_YOUR GOAL_
Please transcribe every record below exactly as it appears.

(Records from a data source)

__________

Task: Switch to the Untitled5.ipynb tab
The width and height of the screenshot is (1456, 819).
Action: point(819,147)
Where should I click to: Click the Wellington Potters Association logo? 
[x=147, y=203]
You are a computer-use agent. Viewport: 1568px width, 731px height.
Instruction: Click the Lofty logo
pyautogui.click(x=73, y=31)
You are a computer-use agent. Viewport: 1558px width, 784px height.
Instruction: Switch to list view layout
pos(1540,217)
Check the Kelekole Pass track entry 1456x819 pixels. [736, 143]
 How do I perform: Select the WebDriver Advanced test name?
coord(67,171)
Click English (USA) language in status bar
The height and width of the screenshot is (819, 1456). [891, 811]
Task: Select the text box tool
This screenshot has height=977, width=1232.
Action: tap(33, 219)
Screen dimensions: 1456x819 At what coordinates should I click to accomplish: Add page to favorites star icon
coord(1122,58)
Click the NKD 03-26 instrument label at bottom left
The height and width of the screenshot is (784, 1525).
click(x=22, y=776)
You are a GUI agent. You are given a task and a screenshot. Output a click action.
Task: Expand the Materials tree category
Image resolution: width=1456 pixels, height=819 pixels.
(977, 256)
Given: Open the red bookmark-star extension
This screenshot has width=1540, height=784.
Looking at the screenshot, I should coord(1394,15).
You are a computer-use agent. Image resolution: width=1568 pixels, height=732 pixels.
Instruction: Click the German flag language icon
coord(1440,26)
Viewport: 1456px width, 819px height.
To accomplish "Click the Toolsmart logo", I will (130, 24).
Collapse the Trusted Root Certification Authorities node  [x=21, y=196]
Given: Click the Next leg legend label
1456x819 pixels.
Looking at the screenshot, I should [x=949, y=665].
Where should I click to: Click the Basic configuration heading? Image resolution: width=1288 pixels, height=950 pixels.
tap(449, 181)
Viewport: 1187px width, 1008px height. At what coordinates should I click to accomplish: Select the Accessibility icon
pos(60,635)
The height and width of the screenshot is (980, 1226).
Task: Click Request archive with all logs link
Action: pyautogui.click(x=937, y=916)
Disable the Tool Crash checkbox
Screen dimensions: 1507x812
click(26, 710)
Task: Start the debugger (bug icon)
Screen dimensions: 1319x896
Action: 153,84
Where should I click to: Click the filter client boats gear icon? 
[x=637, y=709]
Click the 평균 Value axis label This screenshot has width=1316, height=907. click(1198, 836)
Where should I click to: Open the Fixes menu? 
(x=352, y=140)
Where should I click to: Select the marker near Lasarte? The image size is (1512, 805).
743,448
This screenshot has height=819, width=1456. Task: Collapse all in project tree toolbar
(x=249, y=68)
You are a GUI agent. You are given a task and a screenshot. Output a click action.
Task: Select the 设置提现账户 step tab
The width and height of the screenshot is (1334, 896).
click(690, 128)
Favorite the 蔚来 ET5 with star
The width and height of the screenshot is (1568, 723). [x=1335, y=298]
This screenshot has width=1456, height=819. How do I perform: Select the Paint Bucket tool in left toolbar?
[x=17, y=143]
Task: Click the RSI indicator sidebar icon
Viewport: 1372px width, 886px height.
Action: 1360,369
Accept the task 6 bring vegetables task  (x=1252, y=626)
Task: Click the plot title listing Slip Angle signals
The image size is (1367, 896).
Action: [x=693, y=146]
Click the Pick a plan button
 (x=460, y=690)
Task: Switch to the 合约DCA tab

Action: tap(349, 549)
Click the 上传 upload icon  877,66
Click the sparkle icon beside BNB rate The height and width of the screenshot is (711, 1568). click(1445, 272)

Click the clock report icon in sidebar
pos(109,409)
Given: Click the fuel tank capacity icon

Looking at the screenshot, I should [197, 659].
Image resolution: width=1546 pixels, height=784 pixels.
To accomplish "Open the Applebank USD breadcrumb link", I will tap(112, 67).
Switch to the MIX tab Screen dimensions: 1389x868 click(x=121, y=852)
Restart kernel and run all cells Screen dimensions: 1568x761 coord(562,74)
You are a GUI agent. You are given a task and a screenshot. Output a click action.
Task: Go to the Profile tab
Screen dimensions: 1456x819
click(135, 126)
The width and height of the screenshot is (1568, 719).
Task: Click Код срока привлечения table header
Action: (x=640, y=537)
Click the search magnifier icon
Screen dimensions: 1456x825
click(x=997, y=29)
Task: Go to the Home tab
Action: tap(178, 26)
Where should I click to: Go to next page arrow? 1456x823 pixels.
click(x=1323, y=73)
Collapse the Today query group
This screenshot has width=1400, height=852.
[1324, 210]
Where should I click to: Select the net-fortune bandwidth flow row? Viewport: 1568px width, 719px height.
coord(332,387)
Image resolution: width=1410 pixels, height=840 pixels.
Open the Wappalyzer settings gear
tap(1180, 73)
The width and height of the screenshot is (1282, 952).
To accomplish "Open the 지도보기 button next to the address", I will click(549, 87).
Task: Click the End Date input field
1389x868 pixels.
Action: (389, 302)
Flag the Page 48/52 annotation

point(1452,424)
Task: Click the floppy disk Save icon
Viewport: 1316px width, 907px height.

__________

_REPLY_
Task: Switch to the Untitled5.ipynb tab
The width and height of the screenshot is (1456, 819).
Action: point(819,147)
Where should I click to: Click the Wellington Potters Association logo? 
[x=147, y=203]
You are a computer-use agent. Viewport: 1568px width, 731px height.
Instruction: Click the Lofty logo
pyautogui.click(x=73, y=31)
You are a computer-use agent. Viewport: 1558px width, 784px height.
Instruction: Switch to list view layout
pos(1540,217)
Check the Kelekole Pass track entry 1456x819 pixels. [736, 143]
 How do I perform: Select the WebDriver Advanced test name?
coord(67,171)
Click English (USA) language in status bar
The height and width of the screenshot is (819, 1456). [891, 811]
Task: Select the text box tool
This screenshot has height=977, width=1232.
Action: tap(33, 219)
Screen dimensions: 1456x819 At what coordinates should I click to accomplish: Add page to favorites star icon
coord(1122,58)
Click the NKD 03-26 instrument label at bottom left
The height and width of the screenshot is (784, 1525).
click(x=22, y=776)
You are a GUI agent. You are given a task and a screenshot. Output a click action.
Task: Expand the Materials tree category
Image resolution: width=1456 pixels, height=819 pixels.
(977, 256)
Given: Open the red bookmark-star extension
This screenshot has width=1540, height=784.
Looking at the screenshot, I should coord(1394,15).
You are a computer-use agent. Image resolution: width=1568 pixels, height=732 pixels.
Instruction: Click the German flag language icon
coord(1440,26)
Viewport: 1456px width, 819px height.
To accomplish "Click the Toolsmart logo", I will (130, 24).
Collapse the Trusted Root Certification Authorities node  [x=21, y=196]
Given: Click the Next leg legend label
1456x819 pixels.
Looking at the screenshot, I should [x=949, y=665].
Where should I click to: Click the Basic configuration heading? Image resolution: width=1288 pixels, height=950 pixels.
tap(449, 181)
Viewport: 1187px width, 1008px height. At what coordinates should I click to accomplish: Select the Accessibility icon
pos(60,635)
The height and width of the screenshot is (980, 1226).
Task: Click Request archive with all logs link
Action: pyautogui.click(x=937, y=916)
Disable the Tool Crash checkbox
Screen dimensions: 1507x812
click(26, 710)
Task: Start the debugger (bug icon)
Screen dimensions: 1319x896
Action: 153,84
Where should I click to: Click the filter client boats gear icon? 
[x=637, y=709]
Click the 평균 Value axis label This screenshot has width=1316, height=907. click(1198, 836)
Where should I click to: Open the Fixes menu? 
(x=352, y=140)
Where should I click to: Select the marker near Lasarte? The image size is (1512, 805).
743,448
This screenshot has height=819, width=1456. Task: Collapse all in project tree toolbar
(x=249, y=68)
You are a GUI agent. You are given a task and a screenshot. Output a click action.
Task: Select the 设置提现账户 step tab
The width and height of the screenshot is (1334, 896).
click(690, 128)
Favorite the 蔚来 ET5 with star
The width and height of the screenshot is (1568, 723). [x=1335, y=298]
This screenshot has width=1456, height=819. How do I perform: Select the Paint Bucket tool in left toolbar?
[x=17, y=143]
Task: Click the RSI indicator sidebar icon
Viewport: 1372px width, 886px height.
Action: 1360,369
Accept the task 6 bring vegetables task  (x=1252, y=626)
Task: Click the plot title listing Slip Angle signals
The image size is (1367, 896).
Action: [x=693, y=146]
Click the Pick a plan button
 (x=460, y=690)
Task: Switch to the 合约DCA tab

Action: tap(349, 549)
Click the 上传 upload icon  877,66
Click the sparkle icon beside BNB rate The height and width of the screenshot is (711, 1568). click(1445, 272)

Click the clock report icon in sidebar
pos(109,409)
Given: Click the fuel tank capacity icon

Looking at the screenshot, I should [197, 659].
Image resolution: width=1546 pixels, height=784 pixels.
To accomplish "Open the Applebank USD breadcrumb link", I will tap(112, 67).
Switch to the MIX tab Screen dimensions: 1389x868 click(x=121, y=852)
Restart kernel and run all cells Screen dimensions: 1568x761 coord(562,74)
You are a GUI agent. You are given a task and a screenshot. Output a click action.
Task: Go to the Profile tab
Screen dimensions: 1456x819
click(135, 126)
The width and height of the screenshot is (1568, 719).
Task: Click Код срока привлечения table header
Action: (x=640, y=537)
Click the search magnifier icon
Screen dimensions: 1456x825
click(x=997, y=29)
Task: Go to the Home tab
Action: tap(178, 26)
Where should I click to: Go to next page arrow? 1456x823 pixels.
click(x=1323, y=73)
Collapse the Today query group
This screenshot has width=1400, height=852.
[1324, 210]
Where should I click to: Select the net-fortune bandwidth flow row? Viewport: 1568px width, 719px height.
coord(332,387)
Image resolution: width=1410 pixels, height=840 pixels.
Open the Wappalyzer settings gear
tap(1180, 73)
The width and height of the screenshot is (1282, 952).
To accomplish "Open the 지도보기 button next to the address", I will click(549, 87).
Task: Click the End Date input field
1389x868 pixels.
Action: (389, 302)
Flag the Page 48/52 annotation

point(1452,424)
Task: Click the floppy disk Save icon
Viewport: 1316px width, 907px height.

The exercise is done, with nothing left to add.